Whatever the effects of political incentives and rent-seeking in MEGA’s economic development efforts, MEGA decisions no doubt usually involve good faith efforts and research by MEGA officials and the business recipients of the MEGA grants. Nevertheless, even this is not likely to advance MEGA’s goal of accelerating job growth above what would have been generated by the market alone. We say this because MEGA officials face an inherent "knowledge problem" that is widely recognized in the economic literature: They cannot reliably determine which corporations will bring the most benefit to the state.
True, most people think of this as a problem that can be solved with good financial research and foresight. But in the book "The Fatal Conceit: The Errors of Socialism," Nobel Memorial Prize-winner F. A. von Hayek explains that "the curious task of economics is to demonstrate to men how much they really know about what they imagine they can design."[163]
He then illustrates the limits on the transmission of information and knowledge that can be accumulated by any small group of planners. Hayek recognized that knowledge is highly diffused and contained in the minds of millions of economic actors who are working to maximize their own self-interest.
The market is the only known method of providing information enabling individuals to judge comparative advantages of different uses of resources of which they have immediate knowledge and through whose use, whether they so intend or not, they serve the needs of distant unknown individuals. This dispersed knowledge is essentially (Hayek’s emphasis) dispersed, and cannot possibly be gathered together and conveyed to an authority charged with a task of deliberately creating order.[164]
In other words, regardless of how talented they are, it is impossible for state officials to know how to redistribute resources in such a way that would make society better off than if they had not intervened. At best, they can hope to get lucky.
To see just how lucky they would need to be, consider the following illustration, devised by the respected Stanford University economist Paul Romer, which helps explain the difficulty in commanding and using information.
There are only six ways to arrange three items (see Graphic 13 above). You can calculate this by using a simple "factorial," where "three factorial" (or "3!"), simply means 3 x 2 x 1, or 6.

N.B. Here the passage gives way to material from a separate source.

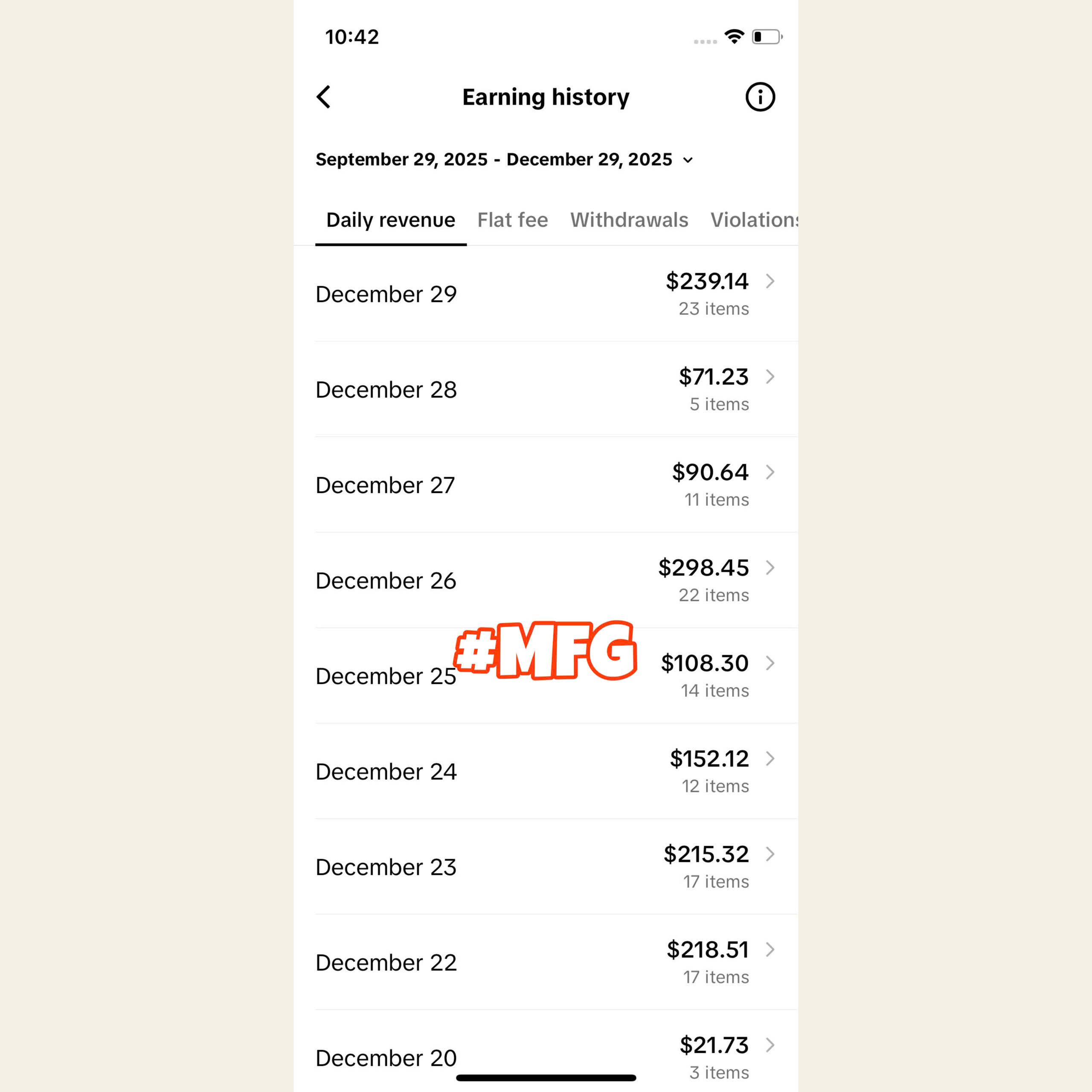This screenshot has width=1092, height=1092.
Task: Open the info circle icon
Action: click(x=760, y=97)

But increasing the number of the cards increases the number of potential arrangements at a dramatic rate. With just 20 items, the number of arrangements rockets to 2,432,902,008,176,640,000 — over 2 quintillion, and more than all of the seconds that would tick by in 75 billion years (2,365,200,000,000,000,000).
Now extend that concept to a full deck of 52 playing cards. It is conceivable that some theoretically possible arrangements of a card deck have never actually occurred in any card deck in all of human history.

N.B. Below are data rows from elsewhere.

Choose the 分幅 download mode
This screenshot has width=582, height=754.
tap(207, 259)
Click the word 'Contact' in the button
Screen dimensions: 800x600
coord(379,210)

Yet when economic development officials survey the state economy and try to add more jobs to the state employment rolls than would otherwise exist, they are dealing with potentially millions of items to prioritize, including the varied preferences and plans of the state’s business firms and consumers. Moreover, as Hayek noted, this knowledge is essentially dispersed in people’s minds; it cannot be gathered in the first place.
Track Record of the Private Sector
Thus, even the highest paid and most experienced Wall Street investment experts with scores of analysts at their disposal have trouble picking winners and losers in the marketplace. Ben Warwick, in his book "Searching for Alpha: The Quest for Exceptional Investment Performance," observes that between 1995 and 2000, "Of the 45 largest stock funds, only one has beaten the Standard and Poor’s 500 index . . . and that fund outperformed by a scant 0.60 percent per year."[165]
This is not an uncommon finding. Despite every conceivable advantage in divining which companies are good investments and which are not, and despite enormous economic incentives to succeed, even professional money managers rarely outperform the marketplace as a whole.
In 2002, then-MEDC CEO Doug Rothwell told the managing editor of The Observer Newspapers, "Our philosophy is to support winners, the companies that have a good business model."[166] It certainly sounds like a good strategy, but it’s the strategy employed by most professional investors, and they don’t usually beat the marketplace.
MEGA faces the same "knowledge problem" that plagues central planners in other governments and that makes it hard for private investors to outperform the Standard & Poors Index. They cannot somehow survey the marketplace and a sea of human interaction in all its detail, and then improve it through some state effort, such as targeting tax relief to corporations. It requires knowledge that can never be gathered, assembled and organized. Only millions of individuals acting freely can coordinate the many pieces of local knowledge into a system that is reasonably efficient at improving human wealth.